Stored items
• • •
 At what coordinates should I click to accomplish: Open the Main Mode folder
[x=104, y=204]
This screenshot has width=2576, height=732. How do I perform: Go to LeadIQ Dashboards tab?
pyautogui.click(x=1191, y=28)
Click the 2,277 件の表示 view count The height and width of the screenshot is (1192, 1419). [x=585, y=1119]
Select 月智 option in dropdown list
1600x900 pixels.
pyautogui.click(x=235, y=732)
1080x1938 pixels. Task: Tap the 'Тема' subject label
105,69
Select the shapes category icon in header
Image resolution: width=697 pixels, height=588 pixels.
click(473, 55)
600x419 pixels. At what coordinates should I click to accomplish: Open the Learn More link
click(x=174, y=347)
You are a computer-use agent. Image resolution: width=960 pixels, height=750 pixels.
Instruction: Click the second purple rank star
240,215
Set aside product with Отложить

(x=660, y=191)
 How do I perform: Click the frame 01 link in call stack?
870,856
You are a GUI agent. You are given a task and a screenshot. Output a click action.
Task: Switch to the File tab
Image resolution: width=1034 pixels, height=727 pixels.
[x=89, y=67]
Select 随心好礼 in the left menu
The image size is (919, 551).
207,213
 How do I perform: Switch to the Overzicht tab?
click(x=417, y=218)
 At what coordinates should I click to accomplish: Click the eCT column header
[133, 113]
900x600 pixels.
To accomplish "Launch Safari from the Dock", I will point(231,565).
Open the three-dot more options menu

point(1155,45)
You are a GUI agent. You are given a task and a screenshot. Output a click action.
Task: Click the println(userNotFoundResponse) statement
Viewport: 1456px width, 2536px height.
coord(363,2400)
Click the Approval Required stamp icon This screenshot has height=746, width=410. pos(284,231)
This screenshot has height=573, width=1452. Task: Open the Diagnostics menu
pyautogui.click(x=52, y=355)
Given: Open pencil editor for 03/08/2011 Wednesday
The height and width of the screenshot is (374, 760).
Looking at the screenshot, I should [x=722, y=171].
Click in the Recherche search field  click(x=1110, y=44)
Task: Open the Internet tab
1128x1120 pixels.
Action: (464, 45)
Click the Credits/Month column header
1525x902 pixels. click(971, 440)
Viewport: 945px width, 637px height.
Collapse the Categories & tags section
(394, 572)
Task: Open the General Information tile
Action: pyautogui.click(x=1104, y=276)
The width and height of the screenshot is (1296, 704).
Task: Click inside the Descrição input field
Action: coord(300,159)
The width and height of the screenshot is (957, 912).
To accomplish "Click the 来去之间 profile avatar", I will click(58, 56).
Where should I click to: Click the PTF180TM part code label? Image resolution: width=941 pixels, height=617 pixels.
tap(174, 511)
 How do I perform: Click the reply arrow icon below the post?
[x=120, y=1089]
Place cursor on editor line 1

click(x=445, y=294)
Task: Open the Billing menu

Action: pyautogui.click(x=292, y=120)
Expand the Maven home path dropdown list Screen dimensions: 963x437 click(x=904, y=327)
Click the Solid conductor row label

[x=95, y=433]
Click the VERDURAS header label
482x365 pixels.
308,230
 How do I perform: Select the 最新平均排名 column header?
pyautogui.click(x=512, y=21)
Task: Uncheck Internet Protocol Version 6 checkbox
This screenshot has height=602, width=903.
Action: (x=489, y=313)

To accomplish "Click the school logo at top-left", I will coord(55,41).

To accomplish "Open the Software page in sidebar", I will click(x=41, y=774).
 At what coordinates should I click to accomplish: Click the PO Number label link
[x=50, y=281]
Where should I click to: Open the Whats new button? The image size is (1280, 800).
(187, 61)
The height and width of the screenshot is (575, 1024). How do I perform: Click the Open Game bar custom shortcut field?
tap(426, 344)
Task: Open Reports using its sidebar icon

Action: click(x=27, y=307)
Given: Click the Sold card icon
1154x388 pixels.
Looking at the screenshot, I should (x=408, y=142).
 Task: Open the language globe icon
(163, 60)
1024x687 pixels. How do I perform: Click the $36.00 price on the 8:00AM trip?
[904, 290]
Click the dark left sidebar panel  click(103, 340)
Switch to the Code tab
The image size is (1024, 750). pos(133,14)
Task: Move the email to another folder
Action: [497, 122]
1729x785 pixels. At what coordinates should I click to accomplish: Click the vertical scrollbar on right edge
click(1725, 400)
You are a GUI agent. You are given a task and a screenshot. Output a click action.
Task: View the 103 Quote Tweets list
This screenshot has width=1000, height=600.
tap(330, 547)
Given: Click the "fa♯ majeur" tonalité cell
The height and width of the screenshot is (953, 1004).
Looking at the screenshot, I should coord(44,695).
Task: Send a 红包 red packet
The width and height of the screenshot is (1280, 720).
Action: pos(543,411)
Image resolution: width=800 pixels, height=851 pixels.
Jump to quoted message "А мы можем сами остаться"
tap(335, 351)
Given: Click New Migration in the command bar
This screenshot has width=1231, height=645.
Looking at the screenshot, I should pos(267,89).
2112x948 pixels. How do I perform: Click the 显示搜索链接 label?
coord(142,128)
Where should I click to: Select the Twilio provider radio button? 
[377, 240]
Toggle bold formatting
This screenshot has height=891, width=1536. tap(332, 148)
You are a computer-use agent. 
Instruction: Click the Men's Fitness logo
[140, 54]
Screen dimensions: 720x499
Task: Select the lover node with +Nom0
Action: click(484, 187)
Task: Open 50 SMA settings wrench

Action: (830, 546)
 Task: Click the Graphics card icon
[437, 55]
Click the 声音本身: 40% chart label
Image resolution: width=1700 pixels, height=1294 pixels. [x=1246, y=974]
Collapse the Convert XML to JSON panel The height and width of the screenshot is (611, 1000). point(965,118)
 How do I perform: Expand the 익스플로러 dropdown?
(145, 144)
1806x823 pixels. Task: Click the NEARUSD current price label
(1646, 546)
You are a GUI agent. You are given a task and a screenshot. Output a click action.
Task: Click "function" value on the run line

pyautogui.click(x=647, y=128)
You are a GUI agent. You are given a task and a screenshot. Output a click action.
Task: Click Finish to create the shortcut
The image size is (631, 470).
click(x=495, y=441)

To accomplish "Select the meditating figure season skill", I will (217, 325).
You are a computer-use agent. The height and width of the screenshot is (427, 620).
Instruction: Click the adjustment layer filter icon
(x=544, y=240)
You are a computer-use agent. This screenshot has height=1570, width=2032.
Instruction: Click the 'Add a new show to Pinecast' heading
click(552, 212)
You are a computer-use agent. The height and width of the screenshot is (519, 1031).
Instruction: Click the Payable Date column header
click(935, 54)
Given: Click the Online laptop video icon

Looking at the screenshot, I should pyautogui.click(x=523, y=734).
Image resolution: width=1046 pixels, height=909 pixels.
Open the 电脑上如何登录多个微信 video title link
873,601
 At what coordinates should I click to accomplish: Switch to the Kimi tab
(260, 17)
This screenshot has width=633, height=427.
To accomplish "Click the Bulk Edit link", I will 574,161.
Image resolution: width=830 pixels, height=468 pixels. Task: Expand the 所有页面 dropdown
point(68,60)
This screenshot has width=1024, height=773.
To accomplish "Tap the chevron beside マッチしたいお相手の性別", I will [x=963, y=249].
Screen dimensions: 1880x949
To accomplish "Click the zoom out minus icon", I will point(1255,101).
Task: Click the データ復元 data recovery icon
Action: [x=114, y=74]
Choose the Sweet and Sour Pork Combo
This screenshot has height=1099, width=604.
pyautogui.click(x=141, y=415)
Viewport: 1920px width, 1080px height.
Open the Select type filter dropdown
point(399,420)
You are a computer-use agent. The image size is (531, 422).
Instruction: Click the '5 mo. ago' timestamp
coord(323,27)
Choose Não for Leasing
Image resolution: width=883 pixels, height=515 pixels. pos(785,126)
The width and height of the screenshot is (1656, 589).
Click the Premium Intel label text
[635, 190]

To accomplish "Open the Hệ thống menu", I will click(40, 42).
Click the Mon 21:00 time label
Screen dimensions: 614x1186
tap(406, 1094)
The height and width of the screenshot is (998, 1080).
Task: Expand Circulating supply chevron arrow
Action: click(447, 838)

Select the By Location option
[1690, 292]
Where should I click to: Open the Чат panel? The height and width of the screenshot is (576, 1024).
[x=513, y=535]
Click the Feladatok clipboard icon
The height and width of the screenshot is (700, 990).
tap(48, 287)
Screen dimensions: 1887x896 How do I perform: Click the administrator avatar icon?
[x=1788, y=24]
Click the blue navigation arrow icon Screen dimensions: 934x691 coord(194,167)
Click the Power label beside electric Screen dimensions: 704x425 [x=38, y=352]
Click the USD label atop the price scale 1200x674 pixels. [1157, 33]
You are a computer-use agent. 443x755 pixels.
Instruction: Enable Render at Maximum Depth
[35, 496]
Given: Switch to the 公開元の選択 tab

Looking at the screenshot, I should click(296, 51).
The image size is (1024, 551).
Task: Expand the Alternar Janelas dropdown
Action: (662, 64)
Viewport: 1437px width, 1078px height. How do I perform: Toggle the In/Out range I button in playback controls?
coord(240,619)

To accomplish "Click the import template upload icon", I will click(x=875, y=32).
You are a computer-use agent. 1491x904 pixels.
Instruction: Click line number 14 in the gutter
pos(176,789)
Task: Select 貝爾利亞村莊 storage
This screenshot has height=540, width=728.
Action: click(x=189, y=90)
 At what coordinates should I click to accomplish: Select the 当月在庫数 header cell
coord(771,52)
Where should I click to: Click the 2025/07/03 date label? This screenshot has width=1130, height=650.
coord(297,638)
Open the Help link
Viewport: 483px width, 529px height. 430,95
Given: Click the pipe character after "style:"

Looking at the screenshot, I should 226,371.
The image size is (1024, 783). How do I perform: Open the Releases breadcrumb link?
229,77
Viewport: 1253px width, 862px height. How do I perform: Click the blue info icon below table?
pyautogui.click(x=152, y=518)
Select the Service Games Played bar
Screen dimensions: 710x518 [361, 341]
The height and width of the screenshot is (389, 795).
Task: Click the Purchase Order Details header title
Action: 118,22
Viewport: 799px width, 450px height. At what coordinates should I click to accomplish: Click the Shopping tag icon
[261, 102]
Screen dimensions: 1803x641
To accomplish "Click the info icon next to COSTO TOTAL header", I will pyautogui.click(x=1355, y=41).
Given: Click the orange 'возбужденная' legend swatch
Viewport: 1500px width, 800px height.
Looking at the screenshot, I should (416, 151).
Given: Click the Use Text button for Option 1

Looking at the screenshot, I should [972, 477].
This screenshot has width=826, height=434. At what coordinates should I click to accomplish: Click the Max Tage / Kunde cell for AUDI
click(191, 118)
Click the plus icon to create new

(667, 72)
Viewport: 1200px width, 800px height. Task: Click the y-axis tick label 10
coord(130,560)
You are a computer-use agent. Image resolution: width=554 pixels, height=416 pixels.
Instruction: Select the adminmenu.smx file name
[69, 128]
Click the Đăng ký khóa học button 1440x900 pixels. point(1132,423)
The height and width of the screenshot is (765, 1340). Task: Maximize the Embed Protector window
• • •
#### [Assignment]
Taking the records above as input, show every line in which the word "Internet" is present.

#### [Your solution]
Task: Open the Internet tab
Task: Uncheck Internet Protocol Version 6 checkbox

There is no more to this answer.